Exercise task
Can you rewrite the data from the line containing "Task: Click the J symbol on reel one" through the line containing "will (35, 22).", both ends included, with every coordinate in the answers multiplied by 2.6 and rounded to a whole number, halves going up? Keep the requests in the rewritten lines, unchanged.

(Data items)
......

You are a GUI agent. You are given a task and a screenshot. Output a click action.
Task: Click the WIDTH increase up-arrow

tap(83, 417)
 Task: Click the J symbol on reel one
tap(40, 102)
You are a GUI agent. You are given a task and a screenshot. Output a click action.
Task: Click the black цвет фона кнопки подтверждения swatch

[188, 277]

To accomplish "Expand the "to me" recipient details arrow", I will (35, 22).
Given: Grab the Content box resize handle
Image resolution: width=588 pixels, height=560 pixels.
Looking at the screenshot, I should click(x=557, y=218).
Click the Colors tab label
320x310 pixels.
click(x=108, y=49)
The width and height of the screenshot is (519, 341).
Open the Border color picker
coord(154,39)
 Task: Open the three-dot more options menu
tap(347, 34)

......

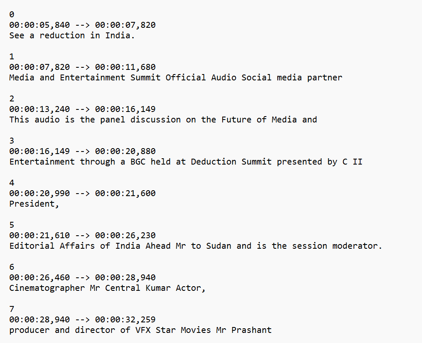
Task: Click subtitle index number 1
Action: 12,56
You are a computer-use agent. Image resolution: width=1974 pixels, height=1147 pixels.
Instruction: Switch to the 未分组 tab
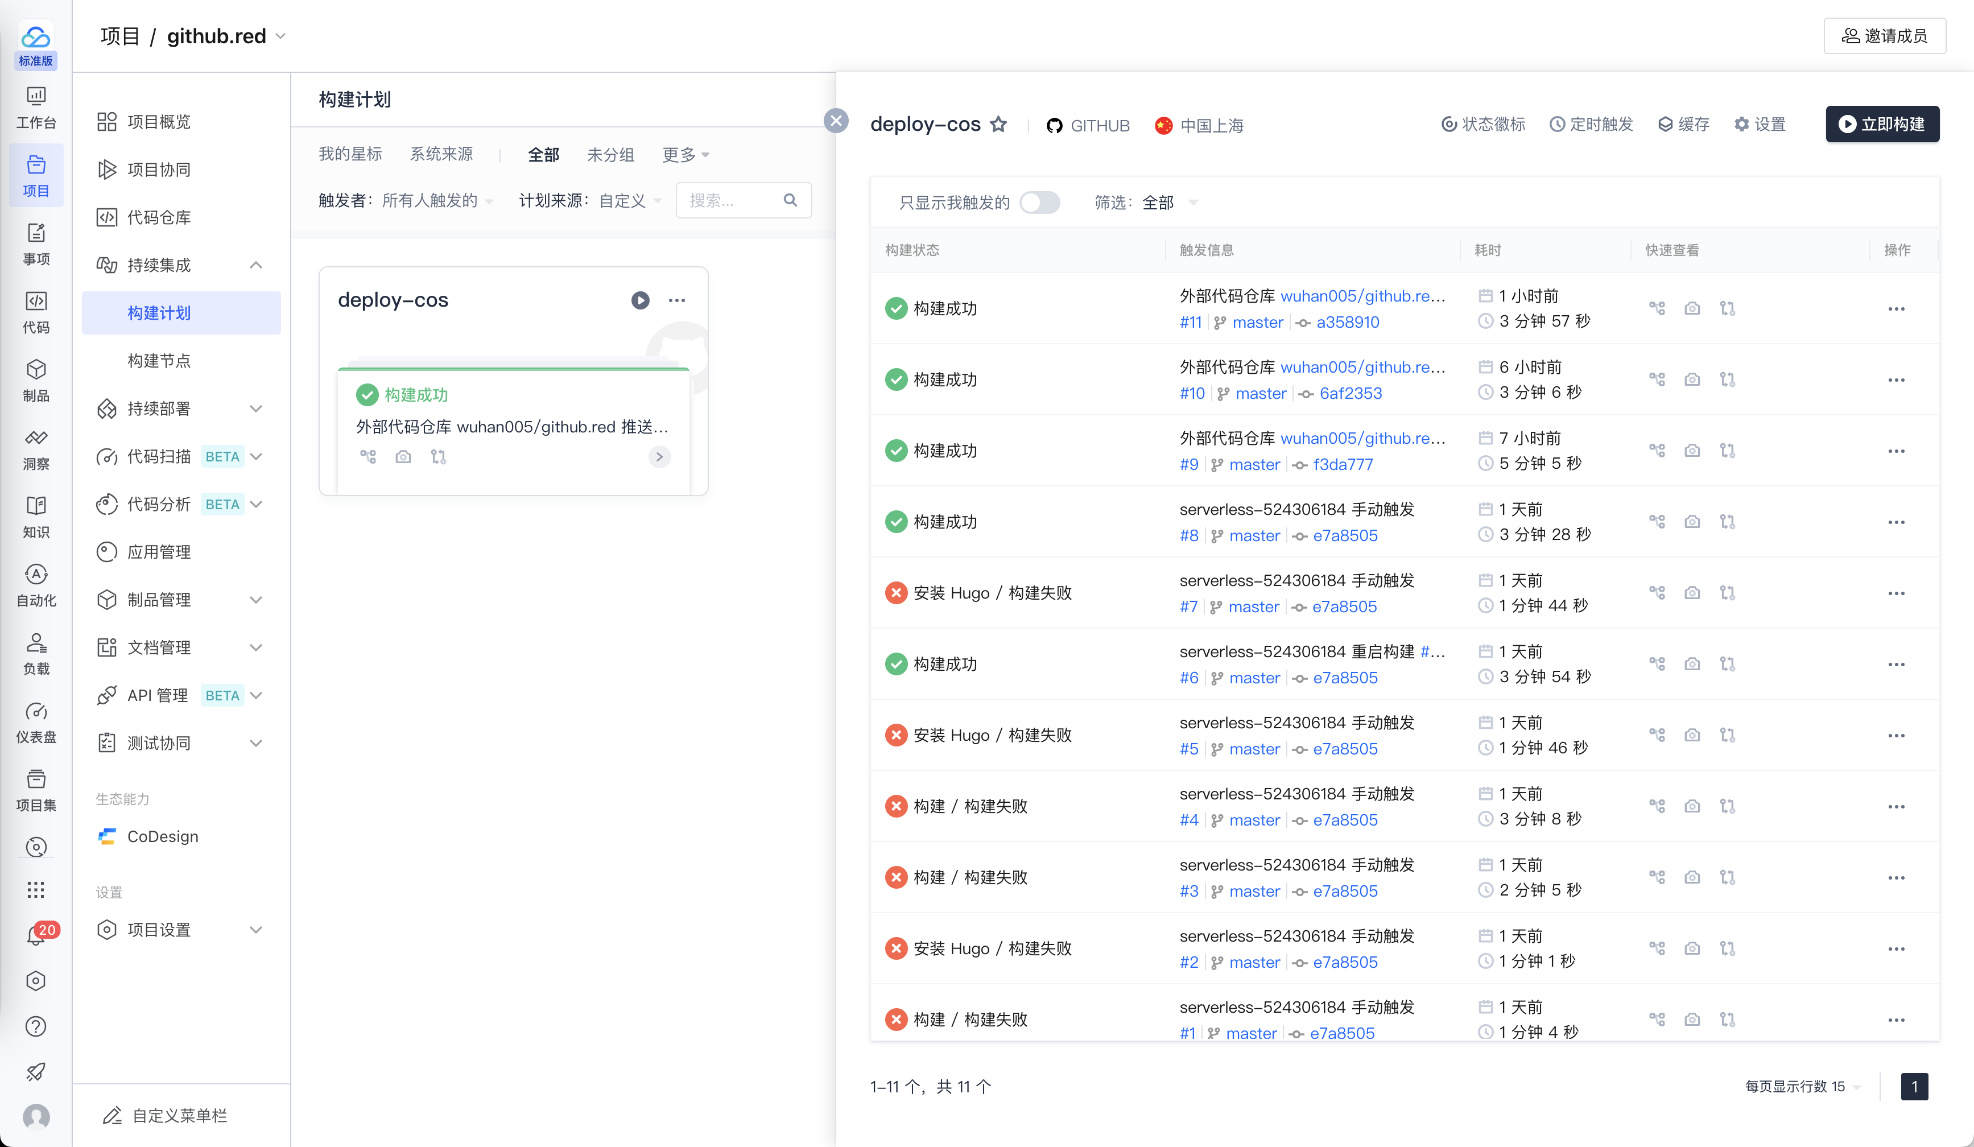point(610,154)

......

Reply
 Task: Click the J symbol on reel one
tap(104, 265)
You are a GUI agent. You are given a task and a screenshot. Output a click action.
Task: Click the black цвет фона кнопки подтверждения swatch

[489, 720]

To accomplish "Expand the "to me" recipient details arrow", I will (91, 57).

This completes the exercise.